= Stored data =
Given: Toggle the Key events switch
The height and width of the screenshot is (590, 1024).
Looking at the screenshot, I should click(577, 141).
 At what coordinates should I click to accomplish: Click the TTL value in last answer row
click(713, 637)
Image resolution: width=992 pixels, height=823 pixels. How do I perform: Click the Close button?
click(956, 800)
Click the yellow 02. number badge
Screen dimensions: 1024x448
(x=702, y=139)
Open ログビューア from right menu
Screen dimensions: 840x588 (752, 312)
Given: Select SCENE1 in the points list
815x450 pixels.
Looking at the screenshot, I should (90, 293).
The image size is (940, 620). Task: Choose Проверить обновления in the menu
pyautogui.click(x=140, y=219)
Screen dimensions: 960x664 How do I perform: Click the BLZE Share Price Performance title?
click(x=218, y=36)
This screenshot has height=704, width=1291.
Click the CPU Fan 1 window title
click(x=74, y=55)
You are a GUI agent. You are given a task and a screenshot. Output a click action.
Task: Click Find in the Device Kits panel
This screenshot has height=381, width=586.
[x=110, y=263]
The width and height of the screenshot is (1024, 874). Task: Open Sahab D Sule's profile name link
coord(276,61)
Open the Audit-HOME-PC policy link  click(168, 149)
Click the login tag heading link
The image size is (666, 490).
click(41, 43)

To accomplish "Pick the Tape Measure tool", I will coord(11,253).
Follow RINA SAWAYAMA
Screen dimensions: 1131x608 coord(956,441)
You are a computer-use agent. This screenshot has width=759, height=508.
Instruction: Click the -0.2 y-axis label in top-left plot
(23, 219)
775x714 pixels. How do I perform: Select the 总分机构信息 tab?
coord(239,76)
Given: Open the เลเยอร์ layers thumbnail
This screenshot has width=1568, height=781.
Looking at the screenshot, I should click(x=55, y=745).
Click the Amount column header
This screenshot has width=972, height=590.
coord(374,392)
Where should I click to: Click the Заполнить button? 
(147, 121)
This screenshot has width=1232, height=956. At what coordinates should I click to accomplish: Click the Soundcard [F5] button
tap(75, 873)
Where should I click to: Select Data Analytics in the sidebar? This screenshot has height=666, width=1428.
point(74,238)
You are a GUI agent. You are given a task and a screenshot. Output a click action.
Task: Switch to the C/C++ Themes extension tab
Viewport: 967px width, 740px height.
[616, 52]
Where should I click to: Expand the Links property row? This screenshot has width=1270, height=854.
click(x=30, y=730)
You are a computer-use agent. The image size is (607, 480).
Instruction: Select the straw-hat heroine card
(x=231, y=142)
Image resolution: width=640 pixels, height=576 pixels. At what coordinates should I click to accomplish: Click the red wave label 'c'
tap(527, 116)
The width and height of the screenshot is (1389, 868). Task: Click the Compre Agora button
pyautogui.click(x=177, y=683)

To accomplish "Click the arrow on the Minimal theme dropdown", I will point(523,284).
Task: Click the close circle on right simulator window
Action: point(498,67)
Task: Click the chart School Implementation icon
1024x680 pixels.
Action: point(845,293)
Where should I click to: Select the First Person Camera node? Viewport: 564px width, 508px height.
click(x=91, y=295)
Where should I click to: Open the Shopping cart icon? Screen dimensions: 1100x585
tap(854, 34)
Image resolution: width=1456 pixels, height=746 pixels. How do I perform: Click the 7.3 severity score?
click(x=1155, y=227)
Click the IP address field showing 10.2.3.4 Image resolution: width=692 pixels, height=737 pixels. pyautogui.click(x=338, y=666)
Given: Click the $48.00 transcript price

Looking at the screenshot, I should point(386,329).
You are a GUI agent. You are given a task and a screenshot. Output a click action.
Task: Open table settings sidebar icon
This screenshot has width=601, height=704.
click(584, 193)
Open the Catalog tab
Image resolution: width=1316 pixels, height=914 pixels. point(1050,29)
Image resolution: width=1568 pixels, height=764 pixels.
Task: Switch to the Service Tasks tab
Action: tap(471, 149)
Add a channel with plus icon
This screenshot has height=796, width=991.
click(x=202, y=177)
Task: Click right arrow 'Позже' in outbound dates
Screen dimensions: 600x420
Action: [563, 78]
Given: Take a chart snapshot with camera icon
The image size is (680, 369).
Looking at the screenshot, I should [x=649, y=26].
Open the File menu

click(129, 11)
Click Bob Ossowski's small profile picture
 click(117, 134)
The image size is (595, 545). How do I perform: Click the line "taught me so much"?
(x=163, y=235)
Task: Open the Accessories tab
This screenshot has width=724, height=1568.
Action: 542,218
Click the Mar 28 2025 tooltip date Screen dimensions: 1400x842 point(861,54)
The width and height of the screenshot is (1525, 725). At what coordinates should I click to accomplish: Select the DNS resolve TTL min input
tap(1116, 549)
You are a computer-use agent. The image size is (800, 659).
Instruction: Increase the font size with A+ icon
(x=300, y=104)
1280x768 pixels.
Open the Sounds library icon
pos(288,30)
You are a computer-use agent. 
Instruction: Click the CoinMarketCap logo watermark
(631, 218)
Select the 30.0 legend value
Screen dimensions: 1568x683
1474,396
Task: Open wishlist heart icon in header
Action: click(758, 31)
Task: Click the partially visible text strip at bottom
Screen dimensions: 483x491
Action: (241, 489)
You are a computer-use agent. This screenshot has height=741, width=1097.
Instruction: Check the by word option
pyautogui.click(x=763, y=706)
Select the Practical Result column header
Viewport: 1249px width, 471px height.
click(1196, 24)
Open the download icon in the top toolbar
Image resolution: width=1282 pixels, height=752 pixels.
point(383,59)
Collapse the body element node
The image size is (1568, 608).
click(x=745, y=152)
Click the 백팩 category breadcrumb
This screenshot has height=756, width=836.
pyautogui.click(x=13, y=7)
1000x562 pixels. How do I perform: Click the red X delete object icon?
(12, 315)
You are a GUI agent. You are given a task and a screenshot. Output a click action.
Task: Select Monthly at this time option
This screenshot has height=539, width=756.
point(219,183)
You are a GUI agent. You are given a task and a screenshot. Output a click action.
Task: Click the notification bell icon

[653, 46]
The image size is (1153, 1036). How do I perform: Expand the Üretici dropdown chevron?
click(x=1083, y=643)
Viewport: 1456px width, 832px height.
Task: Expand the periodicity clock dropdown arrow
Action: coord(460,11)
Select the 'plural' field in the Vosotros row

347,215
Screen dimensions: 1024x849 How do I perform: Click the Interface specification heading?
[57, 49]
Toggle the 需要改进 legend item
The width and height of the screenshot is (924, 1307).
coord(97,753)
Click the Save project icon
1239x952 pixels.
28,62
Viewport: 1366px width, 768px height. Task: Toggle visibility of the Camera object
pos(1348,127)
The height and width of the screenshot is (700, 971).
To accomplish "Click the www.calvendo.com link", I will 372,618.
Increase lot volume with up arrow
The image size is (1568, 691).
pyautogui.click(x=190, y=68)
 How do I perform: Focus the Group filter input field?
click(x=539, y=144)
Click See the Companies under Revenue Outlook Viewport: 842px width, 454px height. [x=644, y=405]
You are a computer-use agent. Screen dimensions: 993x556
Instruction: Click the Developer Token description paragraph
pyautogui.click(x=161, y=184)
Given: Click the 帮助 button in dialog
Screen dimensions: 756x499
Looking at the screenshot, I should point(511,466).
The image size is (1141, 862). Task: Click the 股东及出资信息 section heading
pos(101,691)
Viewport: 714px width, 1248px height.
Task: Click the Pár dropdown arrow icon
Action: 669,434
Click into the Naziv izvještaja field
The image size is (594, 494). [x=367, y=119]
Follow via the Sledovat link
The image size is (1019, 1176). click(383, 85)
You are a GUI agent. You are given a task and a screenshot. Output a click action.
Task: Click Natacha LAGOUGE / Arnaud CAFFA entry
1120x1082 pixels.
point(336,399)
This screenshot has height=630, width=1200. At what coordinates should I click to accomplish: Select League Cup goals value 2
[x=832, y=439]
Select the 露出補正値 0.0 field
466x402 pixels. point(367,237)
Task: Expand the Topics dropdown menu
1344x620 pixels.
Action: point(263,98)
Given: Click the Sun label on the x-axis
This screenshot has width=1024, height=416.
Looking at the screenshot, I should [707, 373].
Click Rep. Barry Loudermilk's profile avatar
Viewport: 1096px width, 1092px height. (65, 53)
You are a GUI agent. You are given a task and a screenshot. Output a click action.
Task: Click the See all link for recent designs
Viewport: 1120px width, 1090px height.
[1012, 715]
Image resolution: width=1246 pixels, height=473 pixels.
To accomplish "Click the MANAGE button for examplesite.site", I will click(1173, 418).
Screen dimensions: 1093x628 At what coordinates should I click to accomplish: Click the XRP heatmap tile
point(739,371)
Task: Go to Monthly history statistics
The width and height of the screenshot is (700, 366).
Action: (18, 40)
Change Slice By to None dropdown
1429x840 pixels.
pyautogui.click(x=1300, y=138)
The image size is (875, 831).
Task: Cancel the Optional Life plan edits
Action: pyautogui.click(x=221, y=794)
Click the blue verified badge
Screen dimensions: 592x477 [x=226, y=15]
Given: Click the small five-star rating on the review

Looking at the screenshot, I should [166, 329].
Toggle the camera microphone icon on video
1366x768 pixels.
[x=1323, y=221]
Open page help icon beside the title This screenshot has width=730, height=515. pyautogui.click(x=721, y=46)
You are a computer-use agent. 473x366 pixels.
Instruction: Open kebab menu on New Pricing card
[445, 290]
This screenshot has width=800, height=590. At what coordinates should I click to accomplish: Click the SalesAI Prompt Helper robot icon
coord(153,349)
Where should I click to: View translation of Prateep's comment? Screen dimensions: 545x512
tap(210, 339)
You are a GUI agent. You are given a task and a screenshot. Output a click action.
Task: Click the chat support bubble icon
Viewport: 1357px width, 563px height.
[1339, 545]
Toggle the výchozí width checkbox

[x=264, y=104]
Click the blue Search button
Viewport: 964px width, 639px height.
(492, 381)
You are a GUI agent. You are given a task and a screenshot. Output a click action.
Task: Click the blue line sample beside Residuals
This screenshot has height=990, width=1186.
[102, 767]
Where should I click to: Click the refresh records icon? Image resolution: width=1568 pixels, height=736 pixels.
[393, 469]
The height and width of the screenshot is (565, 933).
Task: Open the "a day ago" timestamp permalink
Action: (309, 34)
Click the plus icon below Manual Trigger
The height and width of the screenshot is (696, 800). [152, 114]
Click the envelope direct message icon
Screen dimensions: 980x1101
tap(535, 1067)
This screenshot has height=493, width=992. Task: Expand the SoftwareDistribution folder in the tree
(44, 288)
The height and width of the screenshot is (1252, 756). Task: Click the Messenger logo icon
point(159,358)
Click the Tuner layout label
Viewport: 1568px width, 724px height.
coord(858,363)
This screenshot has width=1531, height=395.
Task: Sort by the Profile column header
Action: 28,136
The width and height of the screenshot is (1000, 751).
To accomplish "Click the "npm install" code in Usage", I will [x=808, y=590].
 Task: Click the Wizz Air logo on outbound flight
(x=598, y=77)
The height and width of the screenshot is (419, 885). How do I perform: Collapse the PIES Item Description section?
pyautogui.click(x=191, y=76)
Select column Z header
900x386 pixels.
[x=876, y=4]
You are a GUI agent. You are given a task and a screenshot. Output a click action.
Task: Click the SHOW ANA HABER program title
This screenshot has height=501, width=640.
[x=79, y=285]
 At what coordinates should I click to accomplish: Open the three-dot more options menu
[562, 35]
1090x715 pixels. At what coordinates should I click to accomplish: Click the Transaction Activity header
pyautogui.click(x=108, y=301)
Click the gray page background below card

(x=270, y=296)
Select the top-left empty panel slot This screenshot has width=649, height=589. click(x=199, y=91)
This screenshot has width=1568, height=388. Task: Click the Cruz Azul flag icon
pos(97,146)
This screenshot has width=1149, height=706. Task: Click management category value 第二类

= AIM OF THE TASK =
Set down exactly the lines from the start of the records to the line with "Task: Switch to the C/C++". Include that line, and add nothing more.

= TASK SOLUTION =
Given: Toggle the Key events switch
The height and width of the screenshot is (590, 1024).
Looking at the screenshot, I should click(577, 141).
 At what coordinates should I click to accomplish: Click the TTL value in last answer row
click(713, 637)
Image resolution: width=992 pixels, height=823 pixels. How do I perform: Click the Close button?
click(956, 800)
Click the yellow 02. number badge
Screen dimensions: 1024x448
(x=702, y=139)
Open ログビューア from right menu
Screen dimensions: 840x588 (752, 312)
Given: Select SCENE1 in the points list
815x450 pixels.
Looking at the screenshot, I should (90, 293).
The image size is (940, 620). Task: Choose Проверить обновления in the menu
pyautogui.click(x=140, y=219)
Screen dimensions: 960x664 How do I perform: Click the BLZE Share Price Performance title?
click(x=218, y=36)
This screenshot has height=704, width=1291.
Click the CPU Fan 1 window title
click(x=74, y=55)
You are a GUI agent. You are given a task and a screenshot. Output a click action.
Task: Click Find in the Device Kits panel
This screenshot has height=381, width=586.
[x=110, y=263]
The width and height of the screenshot is (1024, 874). Task: Open Sahab D Sule's profile name link
coord(276,61)
Open the Audit-HOME-PC policy link  click(168, 149)
Click the login tag heading link
The image size is (666, 490).
click(41, 43)

To accomplish "Pick the Tape Measure tool", I will coord(11,253).
Follow RINA SAWAYAMA
Screen dimensions: 1131x608 coord(956,441)
You are a computer-use agent. This screenshot has width=759, height=508.
Instruction: Click the -0.2 y-axis label in top-left plot
(23, 219)
775x714 pixels. How do I perform: Select the 总分机构信息 tab?
coord(239,76)
Given: Open the เลเยอร์ layers thumbnail
This screenshot has width=1568, height=781.
Looking at the screenshot, I should click(x=55, y=745).
Click the Amount column header
This screenshot has width=972, height=590.
coord(374,392)
Where should I click to: Click the Заполнить button? 
(147, 121)
This screenshot has width=1232, height=956. At what coordinates should I click to accomplish: Click the Soundcard [F5] button
tap(75, 873)
Where should I click to: Select Data Analytics in the sidebar? This screenshot has height=666, width=1428.
point(74,238)
You are a GUI agent. You are given a task and a screenshot. Output a click action.
Task: Switch to the C/C++ Themes extension tab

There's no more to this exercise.